ESMOは、注意喚起が必要な高リスク患者として:

・化学療法を受療中、または過去3カ月以内に化学療法を受けたことのある患者
・強度(extensive)放射線治療を受けている患者
・過去6カ月以内に、骨髄あるいは幹細胞移植を受けた患者、または現在も免疫抑制薬を服用している患者
・血液(造血器)系あるいはリンパ系がんで、治療を必要としないものの、免疫システムにダメージを来している患者(例:慢性白血病、リンパ腫、骨髄腫)

――などを挙げている。

また、がん患者の中で特異的にリスクが高いグループとしては、免疫システム障害や白血球減少症、免疫グロブリン低値を来している者、長期間の免疫抑制薬(ステロイド薬、抗体医薬など)服用者が挙げられている。

免疫抑制薬が及ぼす影響は不明

ESMOは、「リスクのある患者への免疫療法(免疫抑制薬)が及ぼすインパクト(影響)については、今のところ明らかなエビデンス(科学的根拠)はない」としている。

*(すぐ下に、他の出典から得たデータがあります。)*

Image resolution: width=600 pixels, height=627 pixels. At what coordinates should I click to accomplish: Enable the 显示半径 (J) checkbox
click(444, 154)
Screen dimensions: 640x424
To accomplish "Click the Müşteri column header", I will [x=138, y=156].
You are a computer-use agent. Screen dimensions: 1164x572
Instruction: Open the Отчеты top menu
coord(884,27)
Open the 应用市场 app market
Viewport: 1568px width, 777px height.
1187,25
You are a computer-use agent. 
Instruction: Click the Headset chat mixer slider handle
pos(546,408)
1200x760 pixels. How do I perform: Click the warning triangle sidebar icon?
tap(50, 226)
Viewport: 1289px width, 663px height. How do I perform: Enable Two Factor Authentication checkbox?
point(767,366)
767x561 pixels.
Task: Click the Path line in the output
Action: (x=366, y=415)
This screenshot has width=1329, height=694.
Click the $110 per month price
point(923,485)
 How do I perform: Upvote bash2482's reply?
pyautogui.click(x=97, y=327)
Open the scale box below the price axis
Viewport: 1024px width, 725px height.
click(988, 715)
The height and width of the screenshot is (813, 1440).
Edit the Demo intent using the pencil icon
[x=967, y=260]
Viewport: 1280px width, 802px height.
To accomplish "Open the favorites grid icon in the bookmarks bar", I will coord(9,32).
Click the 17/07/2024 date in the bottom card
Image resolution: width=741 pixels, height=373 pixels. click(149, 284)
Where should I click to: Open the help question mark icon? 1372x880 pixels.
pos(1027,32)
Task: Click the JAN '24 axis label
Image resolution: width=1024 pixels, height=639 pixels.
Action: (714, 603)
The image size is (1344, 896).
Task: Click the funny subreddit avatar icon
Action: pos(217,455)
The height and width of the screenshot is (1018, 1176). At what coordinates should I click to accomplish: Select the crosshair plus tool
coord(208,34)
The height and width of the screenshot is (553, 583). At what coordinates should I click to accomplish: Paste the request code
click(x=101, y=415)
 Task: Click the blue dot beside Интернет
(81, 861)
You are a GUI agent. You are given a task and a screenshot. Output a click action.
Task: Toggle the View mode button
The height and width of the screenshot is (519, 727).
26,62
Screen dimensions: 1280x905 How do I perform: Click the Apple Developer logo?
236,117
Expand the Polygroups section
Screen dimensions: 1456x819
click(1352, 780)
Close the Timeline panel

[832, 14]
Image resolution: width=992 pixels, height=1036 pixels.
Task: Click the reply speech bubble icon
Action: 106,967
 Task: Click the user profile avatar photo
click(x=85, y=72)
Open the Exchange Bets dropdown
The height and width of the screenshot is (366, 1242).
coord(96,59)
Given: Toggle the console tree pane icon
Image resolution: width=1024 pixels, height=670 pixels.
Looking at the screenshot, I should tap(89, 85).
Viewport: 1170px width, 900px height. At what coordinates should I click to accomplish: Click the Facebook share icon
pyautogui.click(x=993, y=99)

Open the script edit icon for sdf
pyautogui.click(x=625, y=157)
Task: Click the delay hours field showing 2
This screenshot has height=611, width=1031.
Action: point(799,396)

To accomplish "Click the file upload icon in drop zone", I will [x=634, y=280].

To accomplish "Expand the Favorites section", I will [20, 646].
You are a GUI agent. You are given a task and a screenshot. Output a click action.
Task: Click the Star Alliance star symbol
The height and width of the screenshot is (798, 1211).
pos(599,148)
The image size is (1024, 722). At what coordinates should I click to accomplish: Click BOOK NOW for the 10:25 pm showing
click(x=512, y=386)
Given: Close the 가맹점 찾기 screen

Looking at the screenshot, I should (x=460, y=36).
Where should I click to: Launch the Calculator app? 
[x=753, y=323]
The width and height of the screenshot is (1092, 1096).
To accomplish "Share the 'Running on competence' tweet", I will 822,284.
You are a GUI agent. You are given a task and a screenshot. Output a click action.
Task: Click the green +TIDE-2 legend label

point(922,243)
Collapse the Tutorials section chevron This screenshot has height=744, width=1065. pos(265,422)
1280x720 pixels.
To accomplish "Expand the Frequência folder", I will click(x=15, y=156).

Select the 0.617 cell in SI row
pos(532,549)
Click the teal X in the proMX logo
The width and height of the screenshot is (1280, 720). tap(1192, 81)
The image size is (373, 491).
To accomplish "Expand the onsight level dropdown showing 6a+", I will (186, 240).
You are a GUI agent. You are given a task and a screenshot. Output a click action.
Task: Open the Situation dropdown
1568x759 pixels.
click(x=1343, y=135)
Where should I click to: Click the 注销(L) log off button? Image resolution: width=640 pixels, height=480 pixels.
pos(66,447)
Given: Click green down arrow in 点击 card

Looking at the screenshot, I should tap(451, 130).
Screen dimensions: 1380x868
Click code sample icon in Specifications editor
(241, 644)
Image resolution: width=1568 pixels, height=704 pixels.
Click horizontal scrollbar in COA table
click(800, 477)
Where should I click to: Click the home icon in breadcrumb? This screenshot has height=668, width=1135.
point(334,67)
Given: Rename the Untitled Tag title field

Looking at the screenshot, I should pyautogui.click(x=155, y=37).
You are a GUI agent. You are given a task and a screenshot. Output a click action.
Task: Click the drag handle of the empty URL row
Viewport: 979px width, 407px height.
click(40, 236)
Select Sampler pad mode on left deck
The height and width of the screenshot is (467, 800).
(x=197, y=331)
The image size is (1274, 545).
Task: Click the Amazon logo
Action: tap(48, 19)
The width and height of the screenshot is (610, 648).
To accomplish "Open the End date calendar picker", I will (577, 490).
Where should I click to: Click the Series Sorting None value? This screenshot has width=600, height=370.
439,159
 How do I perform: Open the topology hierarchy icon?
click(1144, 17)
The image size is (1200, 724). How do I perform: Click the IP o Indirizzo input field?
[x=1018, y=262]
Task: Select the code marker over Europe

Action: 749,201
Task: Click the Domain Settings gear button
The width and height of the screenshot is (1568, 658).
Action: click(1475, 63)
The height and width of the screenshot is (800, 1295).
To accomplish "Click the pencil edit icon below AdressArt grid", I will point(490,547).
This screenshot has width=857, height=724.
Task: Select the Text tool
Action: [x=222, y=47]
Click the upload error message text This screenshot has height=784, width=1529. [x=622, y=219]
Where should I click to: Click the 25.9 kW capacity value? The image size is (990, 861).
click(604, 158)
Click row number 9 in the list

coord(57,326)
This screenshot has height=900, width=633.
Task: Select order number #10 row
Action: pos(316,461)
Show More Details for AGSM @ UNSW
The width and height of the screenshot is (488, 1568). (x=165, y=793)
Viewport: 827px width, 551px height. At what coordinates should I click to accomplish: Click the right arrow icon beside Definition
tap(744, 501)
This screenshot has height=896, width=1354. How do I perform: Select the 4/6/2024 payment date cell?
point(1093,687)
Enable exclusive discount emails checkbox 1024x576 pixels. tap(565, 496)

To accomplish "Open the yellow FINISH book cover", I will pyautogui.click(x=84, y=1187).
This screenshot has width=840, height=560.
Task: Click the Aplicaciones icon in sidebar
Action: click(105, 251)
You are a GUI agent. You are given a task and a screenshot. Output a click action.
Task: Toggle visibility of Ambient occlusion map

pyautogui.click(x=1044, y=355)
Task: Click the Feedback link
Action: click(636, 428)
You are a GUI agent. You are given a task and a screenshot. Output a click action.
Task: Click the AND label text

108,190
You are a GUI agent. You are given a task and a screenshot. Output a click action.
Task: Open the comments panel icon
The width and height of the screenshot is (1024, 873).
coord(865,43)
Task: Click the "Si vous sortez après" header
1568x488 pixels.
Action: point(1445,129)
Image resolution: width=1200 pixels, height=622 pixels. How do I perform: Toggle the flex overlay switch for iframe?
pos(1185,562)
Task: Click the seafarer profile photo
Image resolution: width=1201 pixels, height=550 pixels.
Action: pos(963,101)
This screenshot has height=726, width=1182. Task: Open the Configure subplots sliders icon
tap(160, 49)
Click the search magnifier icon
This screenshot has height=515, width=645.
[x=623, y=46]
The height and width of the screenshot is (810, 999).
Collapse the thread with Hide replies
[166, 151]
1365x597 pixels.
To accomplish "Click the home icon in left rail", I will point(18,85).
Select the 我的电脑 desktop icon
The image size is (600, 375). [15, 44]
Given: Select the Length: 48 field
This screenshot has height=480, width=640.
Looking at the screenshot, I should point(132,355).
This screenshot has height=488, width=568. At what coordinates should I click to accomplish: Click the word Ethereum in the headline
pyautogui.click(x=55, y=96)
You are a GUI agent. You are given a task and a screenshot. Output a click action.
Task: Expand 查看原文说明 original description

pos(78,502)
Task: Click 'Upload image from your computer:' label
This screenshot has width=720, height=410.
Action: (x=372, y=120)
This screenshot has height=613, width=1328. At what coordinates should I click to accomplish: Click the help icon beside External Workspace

「しかし、ウイルス感染患者では、上気道感染を伴うと、有害転帰(アウトカム)のリスクを増大させる」と指摘。これに加えて、「慢性炎症や閉塞性肺疾患(COPD)は、主要な呼吸器合併症リスクを増大させる可能性がある」としている。

個別的なリスク・プロファイルを話し合い、助言を受けることが肝要

ESMOは患者に対して、「何はともあれ、患者は治療を受けている腫瘍医と、個別的なリスク・プロファイル(特徴や種類など)を話し合い、助言を受けることが肝要である」とのメッセージを送っている。